The Old Testament reading for Trinity Sunday is from Deuteronomy 4. It concerns the person of the Trinity whom Christians know as God the Father. It focuses on God’s relationship with his people Israel. It recounts some of the most important events in the history of salvation: God’s creation of humankind, God’s election of Israel as the chosen people, God’s liberation of this people from slavery in Egypt and God’s gift of the Mosaic Law as a means of shaping his people and guiding their response to him. God the generous giver is with and for his people.

The passage from the end of Matthew’s Gospel has been chosen for Trinity Sunday largely because of its trinitarian baptismal formula “in the name of the Father and of the Son and of the Holy Spirit.” These are the words of the risen Christ as he commissions his 11 apostles (minus Judas) about how they can carry on the work that he had begun. The text is a summary of the entire Gospel of Matthew. In the context of the Christian trinitarian doctrine of God, Jesus is more than Abraham or David, more than a wise teacher or a powerful healer, more than the prophet of God’s kingdom. Rather, Jesus is Emmanuel (“God with us”) and is on the same level as the Father and the Spirit. He stands out as the pivotal figure in the narrative of God’s relationship with his people Israel and as the definitive proof that the God of the Bible is with us and for us until the end of time.
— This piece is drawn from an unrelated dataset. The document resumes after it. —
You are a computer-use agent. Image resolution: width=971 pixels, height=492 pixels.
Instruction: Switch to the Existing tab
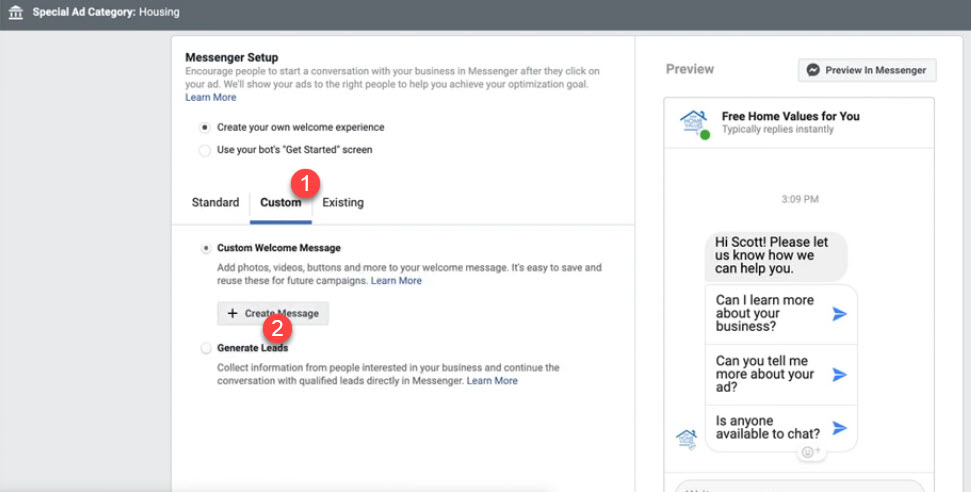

The short passage from Romans 8 speaks of the Father, Son and Holy Spirit and of our relationship with each of them. As part of Paul’s long meditation on life in the Spirit, it focuses on the role of the Holy Spirit in Christian life. By leading and guiding us, the Spirit makes it possible for us to be children of God and to address God as Jesus did, as “Abba, Father.” Moreover, the Spirit enables us to be joint heirs with Christ to God’s promises. Just as Christ has shared our humanity, so we can share his divinity. Again the Scriptures are concerned primarily with the Spirit in relationship to us as God’s people in Christ.

The God of the Scriptures is always in relationship with his people and is passionately concerned with creation and the successes and failures of humankind. The God of the Bible is not only with us and for us, but in the incarnation of Jesus as the Word of God has even become one of us. And God continues the work of creation, redemption and salvation through the Holy Spirit.